So those were just some bad examples of issues you can run into if you try to store too much in JSON. Now he talks about a good example of it: you have your standard table, you have all the standard columns, but there are some additional attributes that don't apply to every object. So this is something in a warehouse and everything pretty much has a price, a weight, whether it's available or not, who manufactured it, and packaged size, so those are consistent for any item. Whereas maybe you have certain attributes as he talks about, maybe it's a type of power plug, something unique for that item that is important for a customer to know. You could store it in the attributes field but that's a good example. But if you want to learn more, you can check out this blog post.

The next piece of content- "Using recursive queries to get distinct elements from a table". This is from depesz.com. So this is from an example where someone had an 800 million row table with a set of stations and each station had a certain number of channels. This is the query that they did where they wanted to get all the channels for a station. So they would select the station and then do an array aggregation of the channel and group it by the stations so it will show all the channels for a station. Basically, it took about five minutes to run this. So he tried to do a similar thing and asked how we can improve performance. Now he added the index on the station and channel and it ran in 136 seconds so that takes a bit of time.

Now he said one path you could do is that you could pre-cache that value and maybe you do it as a materialized view or you create a separate table that you then update with triggers. That's one way that you could do it and you could get a query back in less than a millisecond. So basically you're caching it essentially. But he came up with another solution which is basically a skip scan. So the first thing you do is you do a SELECT it from the table and limit it to once so it's going to get the first one. Again, that happens at about a millisecond. Then you do greater than that value that you just received and you want to get the next value that exists for that station, the next channel.

You're going to skip everything in between it and then just limit one. Again that ran at about a millisecond so you want to continue doing that for all the channels. So he did it as a recursive query, so it recursively runs through and finds all the channels for his station. With that, he got the query down to 157 milliseconds so that's with no caching at all, that's a significant improvement over 136 seconds. So definitely a great technique to consider if you need to do something similar.

Next piece of content- "WHY ISN'T POSTGRES USING MY INDEX?". This is from pgmustard.com. He says the two main reasons that maybe this happens is that number one, Postgres can't use the index, or two, it thinks that it could do the query without using the index faster. It covers some of these and some of the reasons he mentions that you can't use it, that maybe a function is preventing its use. The main reason that would be is like if you're using a lower to find an email. Unless that has been defined as a functional index and lowering the email field, it's not going to work. Another type is a data mismatch preventing its use. He uses an example of where he's trying to search with a numeric and it just basically does a sequential scan instead or the index does not exist. Now I'll add a fourth option here and that is if you're using LIKE or ILIKE, and you only have a B-tree index on it, it's generally not going to work.
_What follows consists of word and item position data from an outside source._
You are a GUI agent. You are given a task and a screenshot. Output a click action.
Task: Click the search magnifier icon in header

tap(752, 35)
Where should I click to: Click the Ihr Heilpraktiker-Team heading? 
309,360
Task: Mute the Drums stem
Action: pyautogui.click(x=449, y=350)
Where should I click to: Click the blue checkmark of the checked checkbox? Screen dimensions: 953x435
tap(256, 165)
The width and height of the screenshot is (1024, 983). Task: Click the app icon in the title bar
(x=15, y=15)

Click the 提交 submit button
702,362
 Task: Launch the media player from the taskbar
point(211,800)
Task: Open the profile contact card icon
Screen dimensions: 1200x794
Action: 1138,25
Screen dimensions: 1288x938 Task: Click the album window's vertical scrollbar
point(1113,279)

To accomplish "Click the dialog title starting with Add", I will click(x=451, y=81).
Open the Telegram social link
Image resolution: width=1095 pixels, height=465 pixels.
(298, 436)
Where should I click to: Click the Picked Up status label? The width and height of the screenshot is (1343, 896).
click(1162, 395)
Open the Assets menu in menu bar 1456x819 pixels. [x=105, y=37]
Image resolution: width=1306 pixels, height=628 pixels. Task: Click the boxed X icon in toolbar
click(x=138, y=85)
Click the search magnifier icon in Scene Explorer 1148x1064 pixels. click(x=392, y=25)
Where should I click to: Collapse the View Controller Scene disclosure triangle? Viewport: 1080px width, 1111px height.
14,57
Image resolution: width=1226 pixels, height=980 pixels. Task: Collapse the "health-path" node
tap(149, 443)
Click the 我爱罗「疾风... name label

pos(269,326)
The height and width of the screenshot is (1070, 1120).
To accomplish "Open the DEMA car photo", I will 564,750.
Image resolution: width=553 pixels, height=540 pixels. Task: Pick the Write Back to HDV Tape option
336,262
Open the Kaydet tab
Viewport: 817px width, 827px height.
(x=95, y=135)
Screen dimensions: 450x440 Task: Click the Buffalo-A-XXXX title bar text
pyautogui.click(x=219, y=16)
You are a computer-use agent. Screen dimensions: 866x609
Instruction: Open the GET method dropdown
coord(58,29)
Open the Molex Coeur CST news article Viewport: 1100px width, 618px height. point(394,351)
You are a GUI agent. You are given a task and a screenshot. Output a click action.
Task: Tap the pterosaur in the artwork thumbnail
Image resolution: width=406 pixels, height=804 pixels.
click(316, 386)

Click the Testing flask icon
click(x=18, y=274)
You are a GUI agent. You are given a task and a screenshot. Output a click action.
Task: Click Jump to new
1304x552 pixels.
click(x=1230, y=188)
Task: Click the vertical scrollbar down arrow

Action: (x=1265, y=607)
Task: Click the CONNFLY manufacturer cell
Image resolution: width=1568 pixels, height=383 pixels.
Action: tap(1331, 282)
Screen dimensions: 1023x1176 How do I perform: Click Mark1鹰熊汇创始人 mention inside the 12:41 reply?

Then he goes into some of the reasons that it can use the index but doesn't think it should. One is the table is small so it can just do a sequential scan. A significant proportion of the rows are being returned, so if it's returning 80% of the rows, there's no reason to use an index. It's faster to just do a scan. Limit clauses can also have an issue with that, so sometimes you need to be cautious of that and they actually have a link to a Twitter thread talking about the potential dangers of using LIMIT. So something to be aware of. Then the other consideration is also cost estimation. So if your statistics are off, it's not going to be using an index. So this is a pretty comprehensive post about why Postgres isn't using an index, so I definitely encourage you to check that out.

Next piece of content- "Zero-downtime Postgres schema migrations need this: lock_timeout and retries". This is from postgres.ai and he's talking about the importance of when you're doing schema migrations using a lock timeout. Otherwise, you can get things waiting behind a lock queue and not being freed up in your database system basically going down. So anytime you want to do any sort of a DDL change, you're going to want to use a short lock timeout, and depending upon your implementation, you're of course going to want to retry it if it does get locked. He advocates different ways to do that, particularly using an exponential backoff and jitter, a randomization. So then when it tries again it's going to do it at a random time. So definitely encourage doing that. He also talked about subtransactions, but I would specifically avoid those because of issues with them. But definitely, good advice to follow about using lock timeout when you're doing DDL changes.

The next piece of content- "GAPS IN SEQUENCES IN POSTGRESQL". This is from cybertec-postgresql.com. So they're talking about how the gaps can happen in sequences in, say, your primary keys that are integers. One way it happens is that if you're doing an INSERT and you get a failure with it, it will just start over at the next sequence number. It won't go back and do that sequence number. So you can see here we have a gap because when it tried to INSERT this row, that particular row failed and it's not going to reuse that sequence number, it's going to just get the next one. The other possibility is caching. So you can cache sequences so that your session doesn't consult the sequence every time it has a set of values that it can just reuse.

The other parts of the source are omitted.